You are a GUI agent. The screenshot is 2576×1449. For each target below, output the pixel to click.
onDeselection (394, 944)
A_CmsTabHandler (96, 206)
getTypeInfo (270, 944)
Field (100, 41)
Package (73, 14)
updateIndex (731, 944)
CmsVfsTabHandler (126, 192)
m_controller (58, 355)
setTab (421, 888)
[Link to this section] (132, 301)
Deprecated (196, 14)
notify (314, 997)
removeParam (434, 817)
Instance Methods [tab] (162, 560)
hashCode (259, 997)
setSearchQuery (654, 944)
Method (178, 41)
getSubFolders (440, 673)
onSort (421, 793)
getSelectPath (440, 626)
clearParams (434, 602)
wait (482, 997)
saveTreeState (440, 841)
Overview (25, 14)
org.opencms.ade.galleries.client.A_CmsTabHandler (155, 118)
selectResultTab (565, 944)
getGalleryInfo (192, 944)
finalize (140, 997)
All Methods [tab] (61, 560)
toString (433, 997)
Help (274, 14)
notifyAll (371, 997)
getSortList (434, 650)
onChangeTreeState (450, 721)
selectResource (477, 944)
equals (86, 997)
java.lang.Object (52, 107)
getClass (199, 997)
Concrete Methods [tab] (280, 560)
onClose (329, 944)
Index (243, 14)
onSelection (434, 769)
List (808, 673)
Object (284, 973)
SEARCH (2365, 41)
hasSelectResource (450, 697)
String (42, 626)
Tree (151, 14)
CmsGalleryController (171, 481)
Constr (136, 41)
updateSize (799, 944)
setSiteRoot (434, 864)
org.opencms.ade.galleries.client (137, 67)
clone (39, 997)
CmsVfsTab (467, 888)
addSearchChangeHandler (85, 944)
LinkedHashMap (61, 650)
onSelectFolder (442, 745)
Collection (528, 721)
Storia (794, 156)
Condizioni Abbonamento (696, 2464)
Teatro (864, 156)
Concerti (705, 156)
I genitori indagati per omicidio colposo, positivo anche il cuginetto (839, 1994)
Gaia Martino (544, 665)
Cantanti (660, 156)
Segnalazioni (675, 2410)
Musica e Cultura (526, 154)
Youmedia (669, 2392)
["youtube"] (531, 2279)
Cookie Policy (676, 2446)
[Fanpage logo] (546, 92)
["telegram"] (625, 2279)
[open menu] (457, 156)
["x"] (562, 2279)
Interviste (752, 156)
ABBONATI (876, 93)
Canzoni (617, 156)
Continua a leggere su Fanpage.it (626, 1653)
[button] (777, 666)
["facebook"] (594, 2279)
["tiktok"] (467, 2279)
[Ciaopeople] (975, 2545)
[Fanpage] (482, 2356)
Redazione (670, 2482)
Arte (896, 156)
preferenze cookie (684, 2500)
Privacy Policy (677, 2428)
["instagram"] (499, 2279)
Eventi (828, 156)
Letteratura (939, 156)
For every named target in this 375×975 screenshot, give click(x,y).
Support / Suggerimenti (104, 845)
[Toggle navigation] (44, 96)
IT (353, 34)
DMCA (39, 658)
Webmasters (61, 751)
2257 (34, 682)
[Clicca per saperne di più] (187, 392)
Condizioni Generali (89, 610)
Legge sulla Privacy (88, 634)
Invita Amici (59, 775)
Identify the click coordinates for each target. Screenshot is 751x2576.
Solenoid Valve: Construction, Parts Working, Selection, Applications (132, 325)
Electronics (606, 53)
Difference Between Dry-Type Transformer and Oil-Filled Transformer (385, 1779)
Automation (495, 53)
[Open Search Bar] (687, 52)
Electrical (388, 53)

- [Task directions]: One number is the full answer: how many lines of the records include the string "target".

- [Exercise solution]: 3